“A Entidade das Contas desempenhou um papel muito importante mas pergunto se não seria melhor passar a fiscalização para o Tribunal de Contas”, sugeriu o professor Jorge Miranda, que moderou hoje um colóquio organizado pelo Instituto de Ciências Jurídico-Políticas da Faculdade de Direito da Universidade de Lisboa, sobre o financiamento dos partidos políticos.
O constitucionalista referia-se ao diploma que alterou regras do financiamento e fiscalização das contas dos partidos políticos e das campanhas, vetado pelo Presidente da República, e que será em breve reapreciado no parlamento.
O diploma transfere do Tribunal Constitucional para a ECFP – composta por um presidente e dois vogais – as competências para apreciar as contas, fiscalizá-las e aplicar coimas – cabendo depois recurso para o plenário do TC.
Para Jorge Miranda, o Tribunal de Contas “tem larga experiência, meios muito importantes” que não se comparam às capacidades da ECFP, que funciona com “um número ridículo de pessoas”.
“Considero extremamente absurdo pedir que a Entidade fiscalize efetivamente”, disse, reconhecendo que desde que foi criada, em 2005, a Entidade “desempenhou um papel muito importante”.
“A fiscalização dos abusos e desvios é muito importante para a autenticidade da democracia representativa, que é, aliás, cada vez mais partidária”, disse.
Quanto ao financiamento, Jorge Miranda – muito crítico sobre o processo legislativo que conduziu ao diploma vetado em dezembro – defendeu que os partidos, como associações de direito constitucional, devem ser sobretudo financiados através das quotas dos seus sócios”.
Nas campanhas eleitorais, disse, deve prevalecer a igualdade de oportunidades, propondo que a subvenção pública seja por candidato apresentado e proporcional aos eleitos.
A ex-presidente da ECFP Margarida Salema e professora na Faculdade de Direito, que participou no colóquio, advertiu no mesmo sentido que a apreciação das contas e fiscalização passará a ser feita por “três criaturas, uma delas revisora oficial de contas”, pessoas cujo “estatuto não está à altura de um juiz do Tribunal Constitucional ou do Tribunal de Contas”.
“O legislador faz esta transferência de competências sem qualquer cuidado, é caótica”, considerou, admitindo que seja previsível um aumento exponencial dos recursos apresentados pelos partidos por cada decisão tomada pela ECFP.

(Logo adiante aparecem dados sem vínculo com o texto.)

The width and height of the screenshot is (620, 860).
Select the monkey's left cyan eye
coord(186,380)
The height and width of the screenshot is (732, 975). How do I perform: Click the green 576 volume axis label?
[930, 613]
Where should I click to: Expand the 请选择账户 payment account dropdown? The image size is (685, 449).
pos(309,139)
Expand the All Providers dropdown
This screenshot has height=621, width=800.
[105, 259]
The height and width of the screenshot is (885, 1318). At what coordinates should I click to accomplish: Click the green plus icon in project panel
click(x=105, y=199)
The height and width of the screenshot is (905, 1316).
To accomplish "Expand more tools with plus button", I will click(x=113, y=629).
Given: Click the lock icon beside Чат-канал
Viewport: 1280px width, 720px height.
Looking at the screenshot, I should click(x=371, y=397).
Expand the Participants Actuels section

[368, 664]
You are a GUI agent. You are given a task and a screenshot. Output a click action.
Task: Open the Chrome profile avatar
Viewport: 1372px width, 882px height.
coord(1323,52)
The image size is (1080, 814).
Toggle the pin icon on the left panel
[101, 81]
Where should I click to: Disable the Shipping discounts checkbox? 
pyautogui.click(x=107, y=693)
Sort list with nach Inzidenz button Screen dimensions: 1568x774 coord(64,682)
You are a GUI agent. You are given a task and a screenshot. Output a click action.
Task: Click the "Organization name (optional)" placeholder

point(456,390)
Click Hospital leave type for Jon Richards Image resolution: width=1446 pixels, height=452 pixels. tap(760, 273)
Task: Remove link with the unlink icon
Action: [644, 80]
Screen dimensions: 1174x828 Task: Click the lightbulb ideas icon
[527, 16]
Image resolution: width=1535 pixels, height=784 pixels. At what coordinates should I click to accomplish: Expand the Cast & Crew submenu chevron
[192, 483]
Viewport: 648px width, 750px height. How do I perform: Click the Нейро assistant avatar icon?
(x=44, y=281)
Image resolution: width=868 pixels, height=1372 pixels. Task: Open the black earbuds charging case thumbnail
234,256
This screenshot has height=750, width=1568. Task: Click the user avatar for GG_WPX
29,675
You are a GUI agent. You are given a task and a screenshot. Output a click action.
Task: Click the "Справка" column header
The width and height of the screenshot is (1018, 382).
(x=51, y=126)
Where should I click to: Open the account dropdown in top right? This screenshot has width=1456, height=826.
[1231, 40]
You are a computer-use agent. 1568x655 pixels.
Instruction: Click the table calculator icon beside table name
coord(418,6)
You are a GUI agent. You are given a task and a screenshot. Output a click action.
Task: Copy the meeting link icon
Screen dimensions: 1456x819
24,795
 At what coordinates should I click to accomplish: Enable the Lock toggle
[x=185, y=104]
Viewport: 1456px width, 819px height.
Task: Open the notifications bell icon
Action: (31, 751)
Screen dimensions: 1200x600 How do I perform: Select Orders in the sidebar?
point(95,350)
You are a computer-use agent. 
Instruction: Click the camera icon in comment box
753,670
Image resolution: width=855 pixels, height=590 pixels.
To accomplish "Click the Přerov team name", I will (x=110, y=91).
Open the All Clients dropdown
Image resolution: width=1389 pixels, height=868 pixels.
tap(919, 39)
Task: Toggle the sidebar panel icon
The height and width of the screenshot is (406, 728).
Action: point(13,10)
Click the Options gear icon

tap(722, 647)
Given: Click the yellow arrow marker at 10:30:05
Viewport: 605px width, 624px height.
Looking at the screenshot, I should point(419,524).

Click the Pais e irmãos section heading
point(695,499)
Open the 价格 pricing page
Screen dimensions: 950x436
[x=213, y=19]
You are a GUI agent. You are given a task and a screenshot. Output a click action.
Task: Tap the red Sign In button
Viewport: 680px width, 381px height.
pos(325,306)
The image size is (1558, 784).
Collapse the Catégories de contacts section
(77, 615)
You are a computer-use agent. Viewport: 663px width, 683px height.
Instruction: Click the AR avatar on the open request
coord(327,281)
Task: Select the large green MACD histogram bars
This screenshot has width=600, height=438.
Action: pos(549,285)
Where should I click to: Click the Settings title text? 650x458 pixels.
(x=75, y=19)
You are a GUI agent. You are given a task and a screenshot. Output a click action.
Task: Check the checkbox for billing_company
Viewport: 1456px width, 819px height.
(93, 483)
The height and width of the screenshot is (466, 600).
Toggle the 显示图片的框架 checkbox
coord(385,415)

Por seu lado, a investigadora Marina Costa Lobo referiu-se ao recente processo eleitoral para a eleição do presidente do PSD, frisando que a campanha interna “custou dinheiro” e que há “uma enorme falta de transparência sobre a distribuição interna do dinheiro nos partidos”.
Uma situação que é comum noutros partidos políticos a nível europeu, disse, considerando que a “questão da circulação interna do dinheiro nos partidos é crucial” porque estão em causa “milhões de euros de subvenções”.
Margarida Salema insistiu nas críticas que tem feito ao diploma quanto à retroatividade da lei aprovada e vetada em dezembro afirmando que “se alguém pensou, eventualmente o Tribunal Constitucional, que só se aplicaria aos processos pendentes no TC, enganou-se”.
A norma em causa estabelece que a lei aplica-se aos “processos novos e aos processos pendentes à data da sua entrada em vigor que se encontrem a aguardar julgamento, sem prejuízo da validade dos atos praticados na vigência da lei anterior”.
O diploma prevê que os partidos passam a poder pedir a devolução do IVA pela aquisição de bens e serviços independentemente da finalidade. A anterior lei estipulava que só tem direito à devolução as aquisições relacionadas com a atividade de propaganda e mensagem partidária.
Segundo Margarida Salema, a norma transitória “aplica-se a todo e qualquer processo que não tenha caso julgado” e, perante uma lei que é mais favorável, os tribunais “aplicarão a norma mais favorável, como é normal”.
“Isto significa que os processos pendentes serão todos arquivados”, disse, referindo os processos pendentes nos “tribunais comuns, civis, toda a matéria de dívidas dos partidos e processos pendentes de devolução do IVA”.